**Brief**
Give back the records in full, with every line exactly as it was.

**Task input**
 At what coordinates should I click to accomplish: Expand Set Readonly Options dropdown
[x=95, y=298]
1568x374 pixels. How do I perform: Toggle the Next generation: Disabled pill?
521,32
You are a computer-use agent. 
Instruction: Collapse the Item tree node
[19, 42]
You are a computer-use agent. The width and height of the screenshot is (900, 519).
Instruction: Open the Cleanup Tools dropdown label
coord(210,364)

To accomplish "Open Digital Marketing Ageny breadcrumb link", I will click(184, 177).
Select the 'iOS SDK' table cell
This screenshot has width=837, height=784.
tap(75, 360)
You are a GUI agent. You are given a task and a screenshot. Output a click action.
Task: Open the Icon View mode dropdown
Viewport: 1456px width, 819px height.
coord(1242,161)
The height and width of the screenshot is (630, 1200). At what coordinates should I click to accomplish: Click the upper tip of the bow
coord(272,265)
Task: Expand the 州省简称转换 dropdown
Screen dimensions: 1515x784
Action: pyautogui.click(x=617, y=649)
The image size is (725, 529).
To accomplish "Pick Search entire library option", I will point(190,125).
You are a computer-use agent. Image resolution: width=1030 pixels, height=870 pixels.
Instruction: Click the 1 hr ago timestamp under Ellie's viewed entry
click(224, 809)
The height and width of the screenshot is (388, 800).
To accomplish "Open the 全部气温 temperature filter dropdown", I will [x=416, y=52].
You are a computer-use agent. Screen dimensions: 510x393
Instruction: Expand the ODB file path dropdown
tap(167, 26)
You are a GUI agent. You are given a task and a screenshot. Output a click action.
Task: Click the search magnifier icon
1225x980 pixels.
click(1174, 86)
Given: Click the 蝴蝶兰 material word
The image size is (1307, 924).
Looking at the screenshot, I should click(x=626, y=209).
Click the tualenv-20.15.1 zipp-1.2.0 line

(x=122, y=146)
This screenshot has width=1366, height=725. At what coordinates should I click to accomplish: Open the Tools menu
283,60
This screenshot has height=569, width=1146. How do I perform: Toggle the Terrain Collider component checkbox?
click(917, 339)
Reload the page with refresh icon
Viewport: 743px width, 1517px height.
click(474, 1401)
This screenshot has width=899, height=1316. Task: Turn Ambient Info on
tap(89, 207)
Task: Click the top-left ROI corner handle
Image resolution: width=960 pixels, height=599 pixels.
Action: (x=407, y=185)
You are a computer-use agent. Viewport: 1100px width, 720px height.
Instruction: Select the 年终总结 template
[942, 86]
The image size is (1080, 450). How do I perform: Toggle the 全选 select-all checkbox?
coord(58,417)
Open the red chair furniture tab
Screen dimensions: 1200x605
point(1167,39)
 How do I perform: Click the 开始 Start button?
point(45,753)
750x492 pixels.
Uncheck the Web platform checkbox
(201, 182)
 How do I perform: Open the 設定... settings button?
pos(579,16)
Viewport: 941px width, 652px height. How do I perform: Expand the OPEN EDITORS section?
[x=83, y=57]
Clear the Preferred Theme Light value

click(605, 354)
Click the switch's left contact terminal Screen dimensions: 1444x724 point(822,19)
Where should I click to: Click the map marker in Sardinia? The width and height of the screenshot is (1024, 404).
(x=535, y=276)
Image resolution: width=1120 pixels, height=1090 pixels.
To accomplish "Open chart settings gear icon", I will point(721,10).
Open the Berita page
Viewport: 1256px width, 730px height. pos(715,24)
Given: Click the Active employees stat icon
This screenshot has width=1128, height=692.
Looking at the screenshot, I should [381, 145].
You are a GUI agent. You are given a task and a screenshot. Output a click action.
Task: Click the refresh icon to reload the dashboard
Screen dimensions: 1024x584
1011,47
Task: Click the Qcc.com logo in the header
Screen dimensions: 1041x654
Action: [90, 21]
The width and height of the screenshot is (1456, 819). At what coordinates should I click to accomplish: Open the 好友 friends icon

**Answer to the problem**
 At what coordinates should I click to accomplish: Expand Set Readonly Options dropdown
[x=95, y=298]
1568x374 pixels. How do I perform: Toggle the Next generation: Disabled pill?
521,32
You are a computer-use agent. 
Instruction: Collapse the Item tree node
[19, 42]
You are a computer-use agent. The width and height of the screenshot is (900, 519).
Instruction: Open the Cleanup Tools dropdown label
coord(210,364)

To accomplish "Open Digital Marketing Ageny breadcrumb link", I will click(184, 177).
Select the 'iOS SDK' table cell
This screenshot has width=837, height=784.
tap(75, 360)
You are a GUI agent. You are given a task and a screenshot. Output a click action.
Task: Open the Icon View mode dropdown
Viewport: 1456px width, 819px height.
coord(1242,161)
The height and width of the screenshot is (630, 1200). At what coordinates should I click to accomplish: Click the upper tip of the bow
coord(272,265)
Task: Expand the 州省简称转换 dropdown
Screen dimensions: 1515x784
Action: pyautogui.click(x=617, y=649)
The image size is (725, 529).
To accomplish "Pick Search entire library option", I will point(190,125).
You are a computer-use agent. Image resolution: width=1030 pixels, height=870 pixels.
Instruction: Click the 1 hr ago timestamp under Ellie's viewed entry
click(224, 809)
The height and width of the screenshot is (388, 800).
To accomplish "Open the 全部气温 temperature filter dropdown", I will [x=416, y=52].
You are a computer-use agent. Screen dimensions: 510x393
Instruction: Expand the ODB file path dropdown
tap(167, 26)
You are a GUI agent. You are given a task and a screenshot. Output a click action.
Task: Click the search magnifier icon
1225x980 pixels.
click(1174, 86)
Given: Click the 蝴蝶兰 material word
The image size is (1307, 924).
Looking at the screenshot, I should click(x=626, y=209).
Click the tualenv-20.15.1 zipp-1.2.0 line

(x=122, y=146)
This screenshot has width=1366, height=725. At what coordinates should I click to accomplish: Open the Tools menu
283,60
This screenshot has height=569, width=1146. How do I perform: Toggle the Terrain Collider component checkbox?
click(917, 339)
Reload the page with refresh icon
Viewport: 743px width, 1517px height.
click(474, 1401)
This screenshot has width=899, height=1316. Task: Turn Ambient Info on
tap(89, 207)
Task: Click the top-left ROI corner handle
Image resolution: width=960 pixels, height=599 pixels.
Action: (x=407, y=185)
You are a computer-use agent. Viewport: 1100px width, 720px height.
Instruction: Select the 年终总结 template
[942, 86]
The image size is (1080, 450). How do I perform: Toggle the 全选 select-all checkbox?
coord(58,417)
Open the red chair furniture tab
Screen dimensions: 1200x605
point(1167,39)
 How do I perform: Click the 开始 Start button?
point(45,753)
750x492 pixels.
Uncheck the Web platform checkbox
(201, 182)
 How do I perform: Open the 設定... settings button?
pos(579,16)
Viewport: 941px width, 652px height. How do I perform: Expand the OPEN EDITORS section?
[x=83, y=57]
Clear the Preferred Theme Light value

click(605, 354)
Click the switch's left contact terminal Screen dimensions: 1444x724 point(822,19)
Where should I click to: Click the map marker in Sardinia? The width and height of the screenshot is (1024, 404).
(x=535, y=276)
Image resolution: width=1120 pixels, height=1090 pixels.
To accomplish "Open chart settings gear icon", I will point(721,10).
Open the Berita page
Viewport: 1256px width, 730px height. pos(715,24)
Given: Click the Active employees stat icon
This screenshot has width=1128, height=692.
Looking at the screenshot, I should [381, 145].
You are a GUI agent. You are given a task and a screenshot. Output a click action.
Task: Click the refresh icon to reload the dashboard
Screen dimensions: 1024x584
1011,47
Task: Click the Qcc.com logo in the header
Screen dimensions: 1041x654
Action: [90, 21]
The width and height of the screenshot is (1456, 819). At what coordinates should I click to accomplish: Open the 好友 friends icon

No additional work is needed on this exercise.